Dr. Packer: I will only say first that my understanding of what translation should aim at, is not quite the same as that of either the original NIV or the TNIV and I will tell you specifically what difference I see. The NIV and the TNIV were, in both cases, seeking to package the word of God for a particular reading public which the translators thought they could identify and characterize. It is very obvious, actually the TNIV which has been marketed in terms of “This is the Bible for persons between 18 – 35" have you spotted all that?
Working with the NIV, I haven’t actually matched this with the TNIV, my years with the NIV were, I felt, sufficient. I found it a very frustrating version to teach from. I haven’t actually used the TNIV but my years with the NIV was enough, because it is an in and out version, when a literal translation is clear they give you a literal translation. When they think they are confronted with a form or words which, if literally translated, or should I say, directly translated, wouldn’t communicate very well, without warning of what they are doing they go off into paraphrase.

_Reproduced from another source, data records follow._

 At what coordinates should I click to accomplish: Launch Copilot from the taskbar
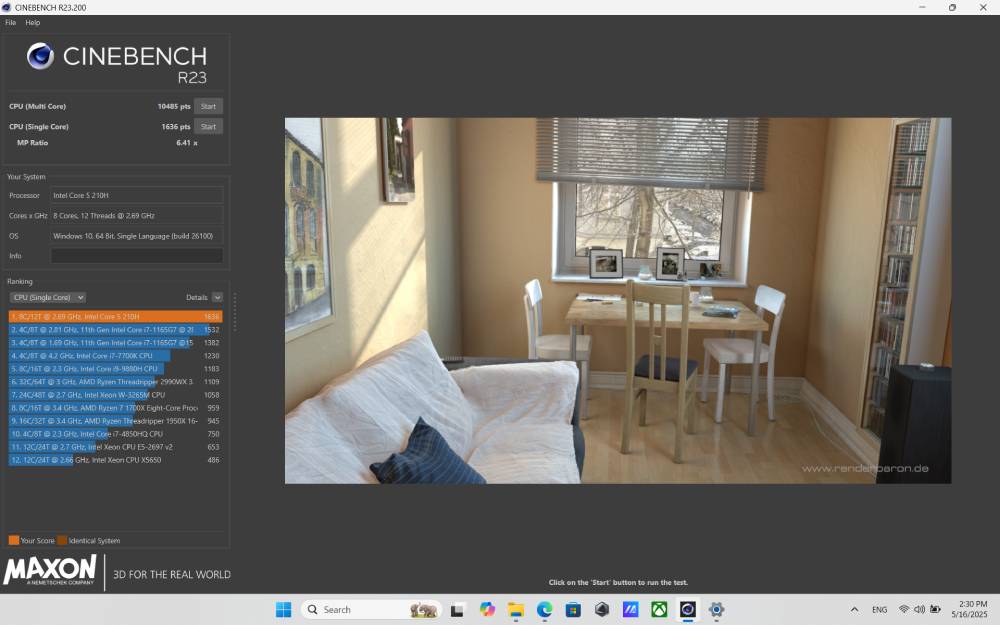[x=487, y=609]
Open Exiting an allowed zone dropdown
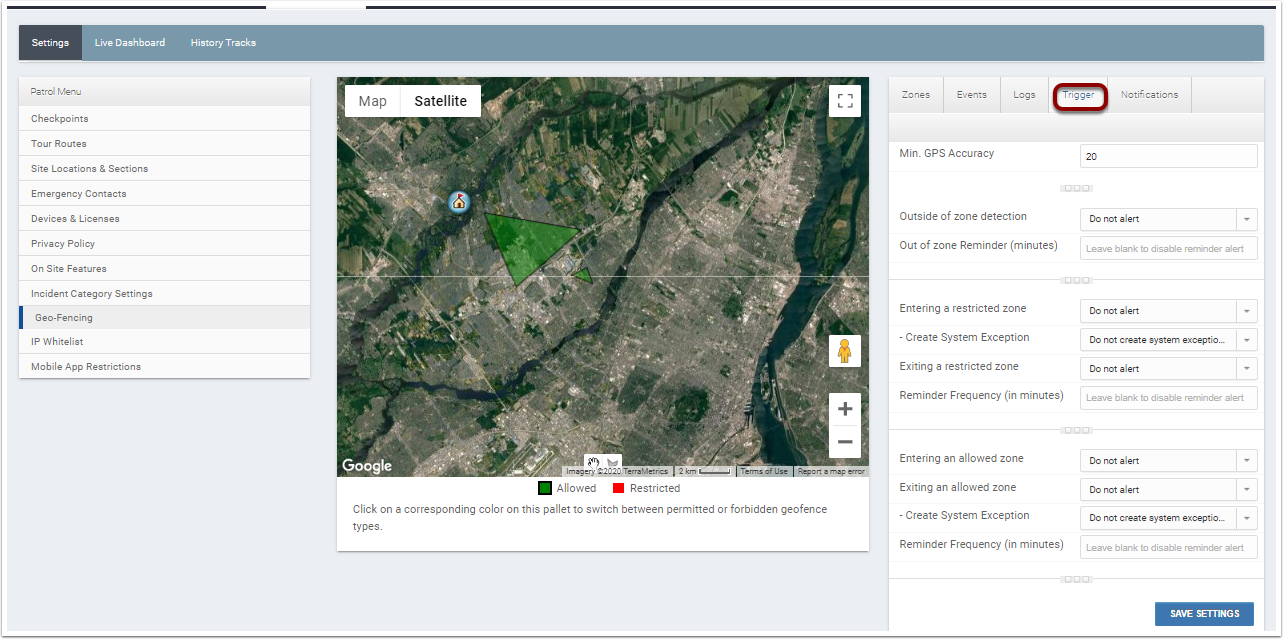This screenshot has height=639, width=1283. pyautogui.click(x=1168, y=490)
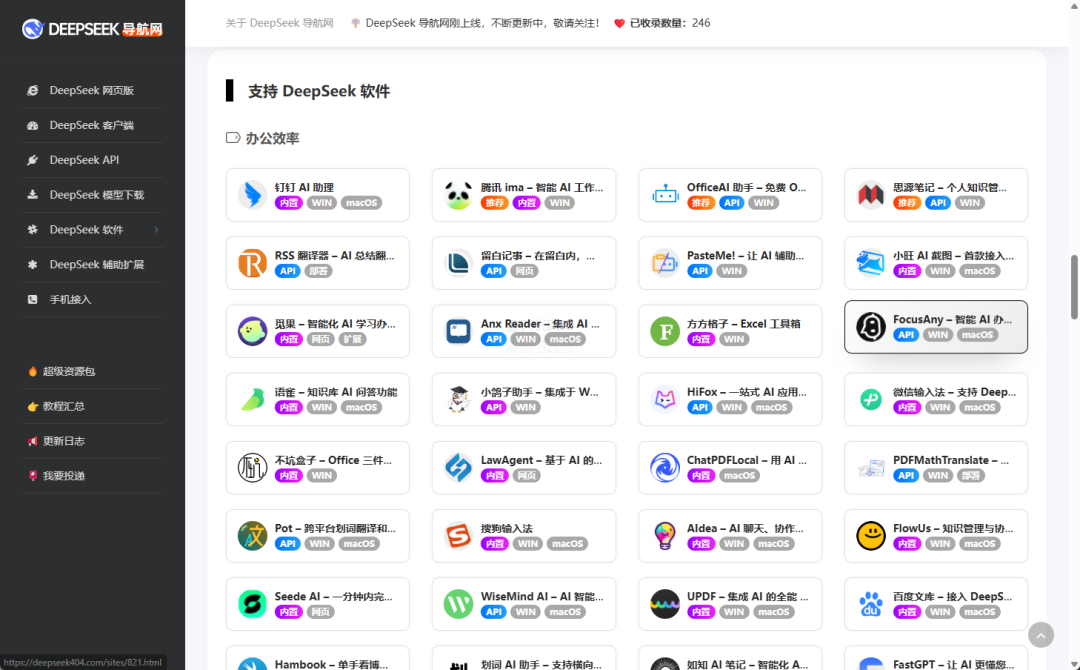Click the FlowUs smiley face icon
This screenshot has height=670, width=1080.
click(871, 536)
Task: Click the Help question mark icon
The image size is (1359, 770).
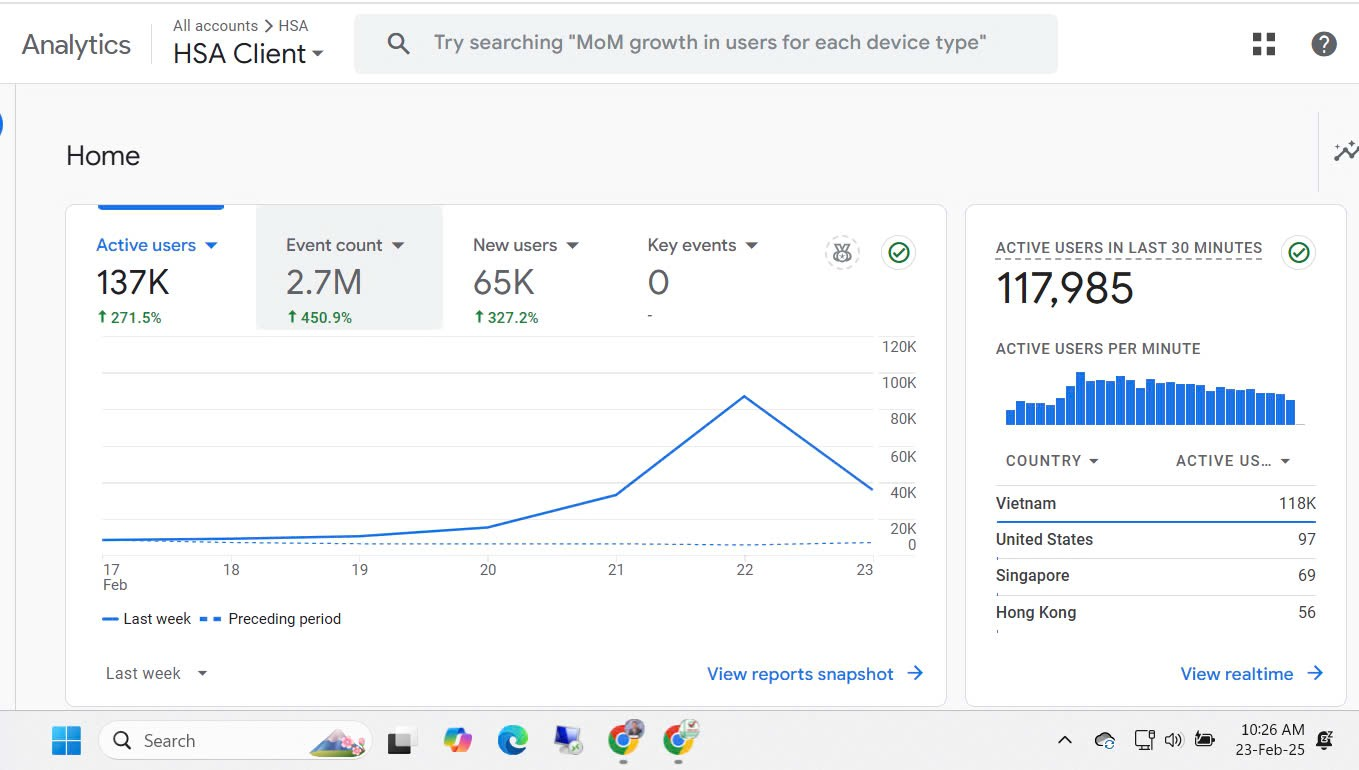Action: point(1323,44)
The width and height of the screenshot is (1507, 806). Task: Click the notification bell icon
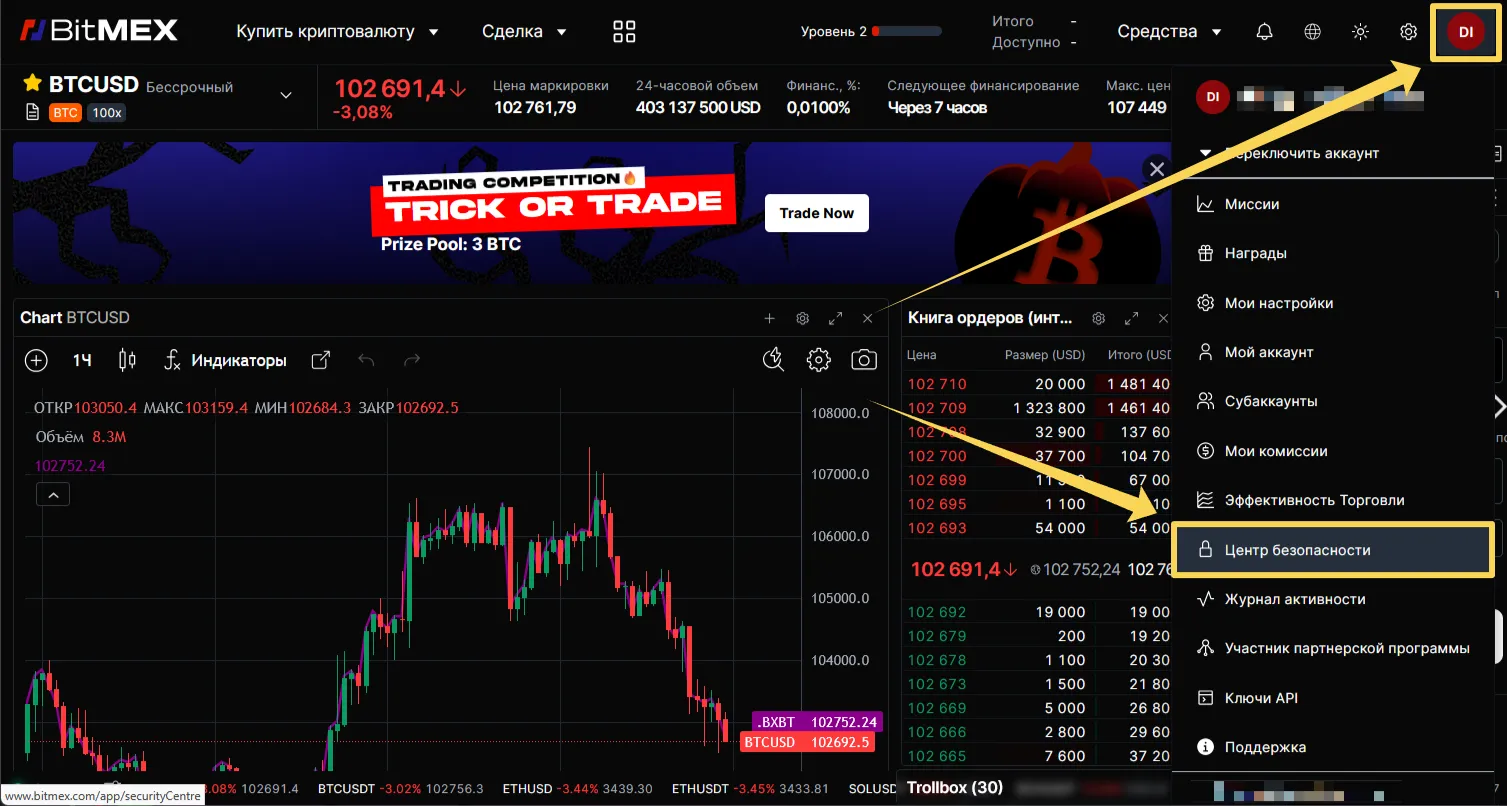pyautogui.click(x=1264, y=32)
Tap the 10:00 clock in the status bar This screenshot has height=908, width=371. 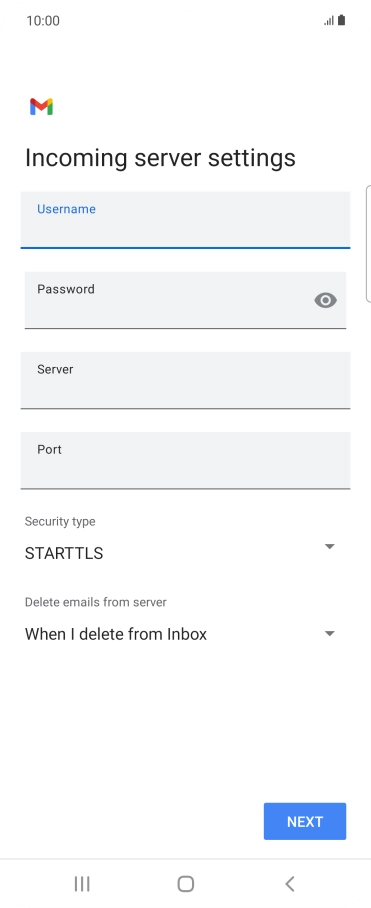coord(43,21)
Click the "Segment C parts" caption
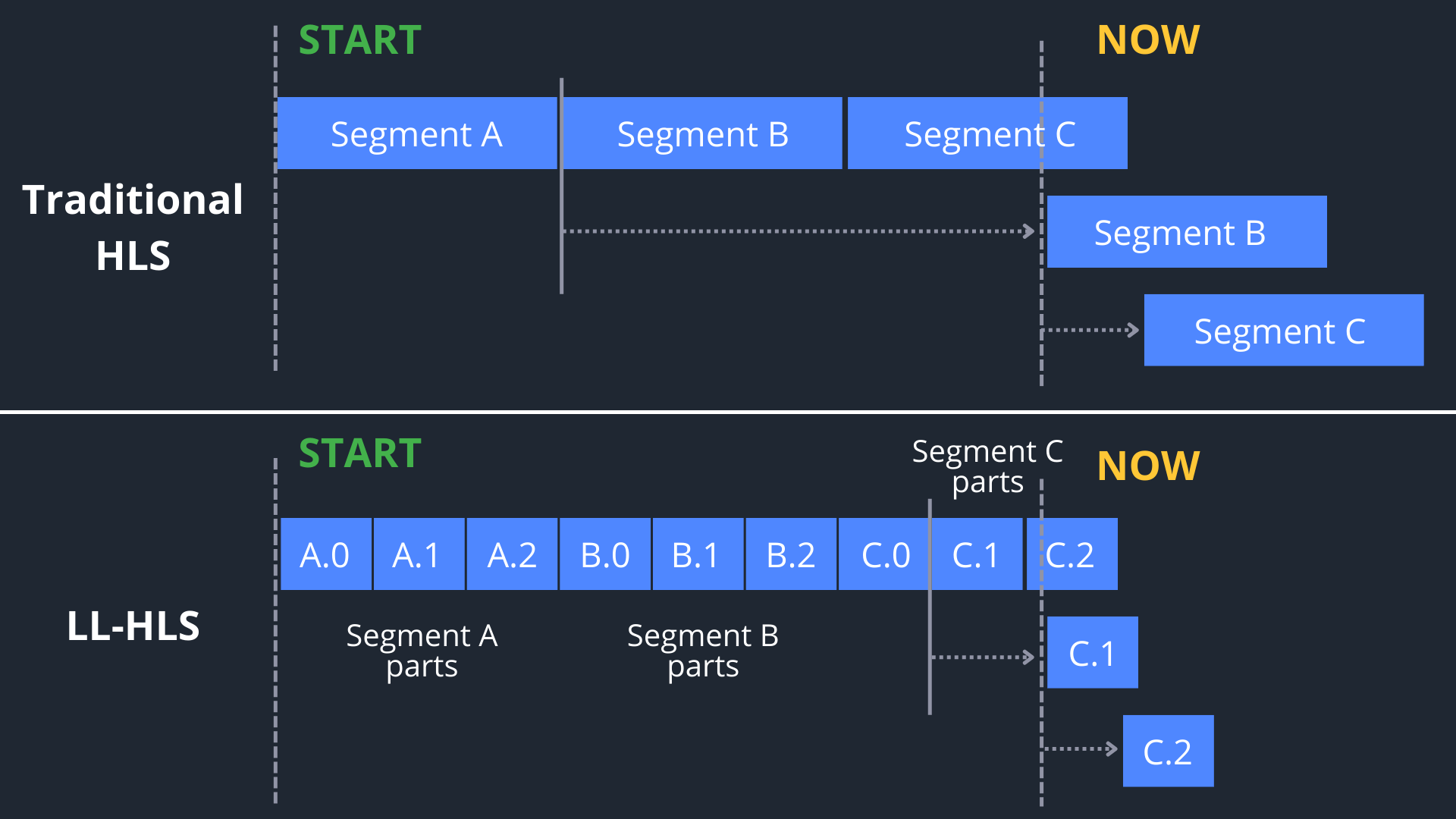 pyautogui.click(x=987, y=466)
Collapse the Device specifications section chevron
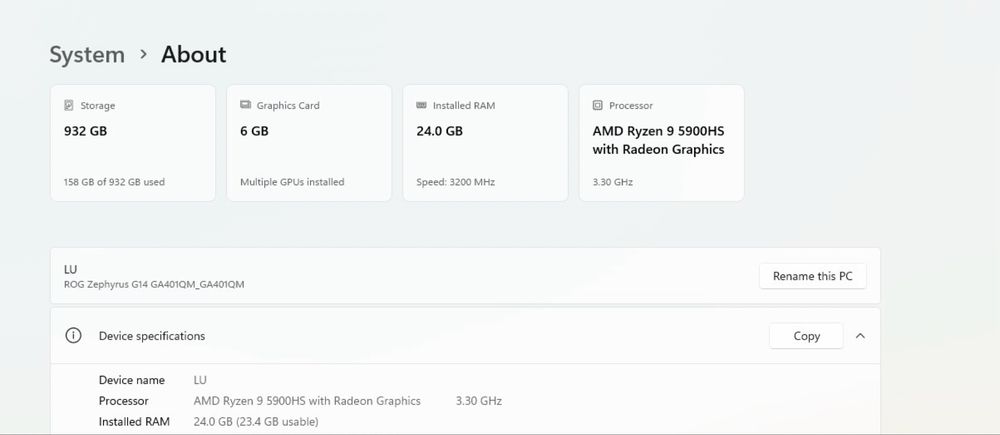 coord(860,336)
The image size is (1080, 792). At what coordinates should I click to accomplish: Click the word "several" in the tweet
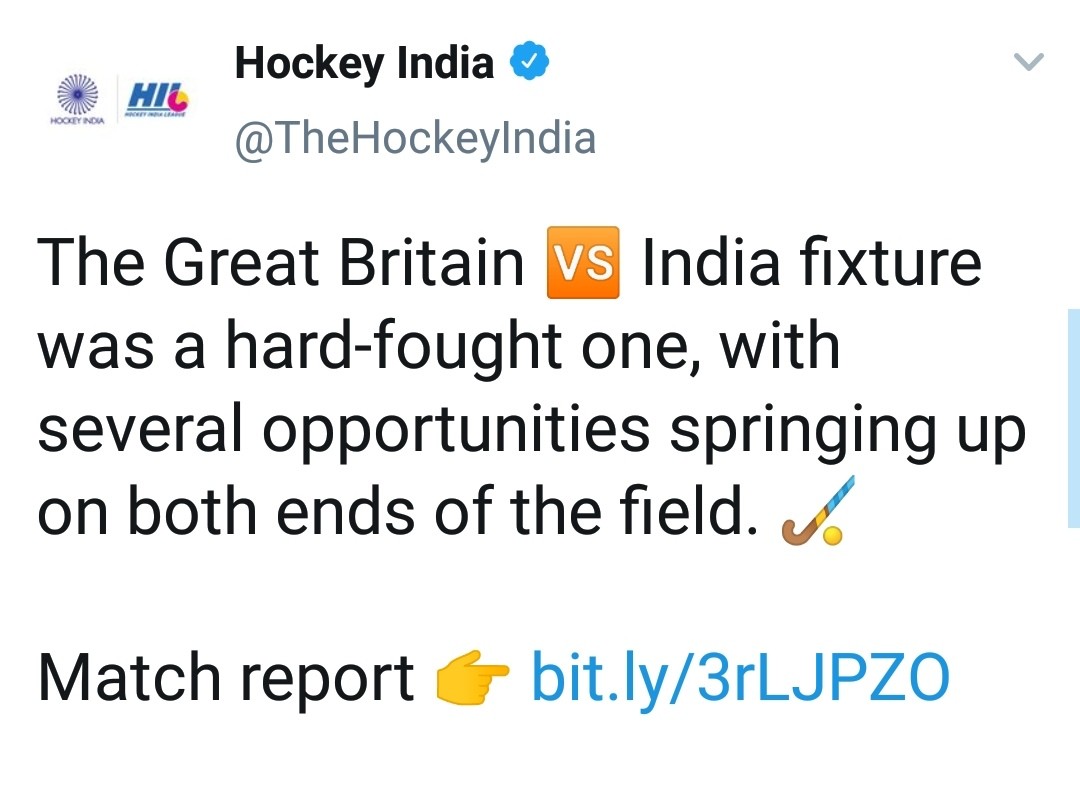coord(141,430)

You see what I mean. When you are teaching, at least when you are teaching at graduate level, which is what we have here, you want as much precision as you can have and actually when you are standing in the pulpit, the same is true. It irritates the preacher and the congregation if he is constantly having to say this that we have got in front of us isn’t actually what the text says.
Let me say this. I am not an exponent of the view that there is only one way to translate the Bible. I am an exponent of the view that among the many ways of translating the Bible some are better than others on balance … there is a computation of pros and cons. And its a tradeoff. This way of doing it for the purpose for which you are doing it, if this is the purpose, achieves more than doing it any other way, if this is the purpose you have. If you have a different purpose, well of course, the rules change and then it is likely that a different way of doing it will seem more appropriate.
Suzanne: To me the TNIV seemed appropriate for its purpose.
Dr. Packer: Then I say the best of luck.
Suzanne: Well, I have been using Good News Bible.
Dr. Packer: Then I say I think the Good News Bible is very good.
Suzanne: And the New Living?
Dr. Packer: I also say the New Living is very good for what it is and once you understand what it is, well ...
Suzanne: I have to ask you, as I was asked to ask you some of these questions, they said please ask Dr. Packer how about the TNIV? What does he still feel about it?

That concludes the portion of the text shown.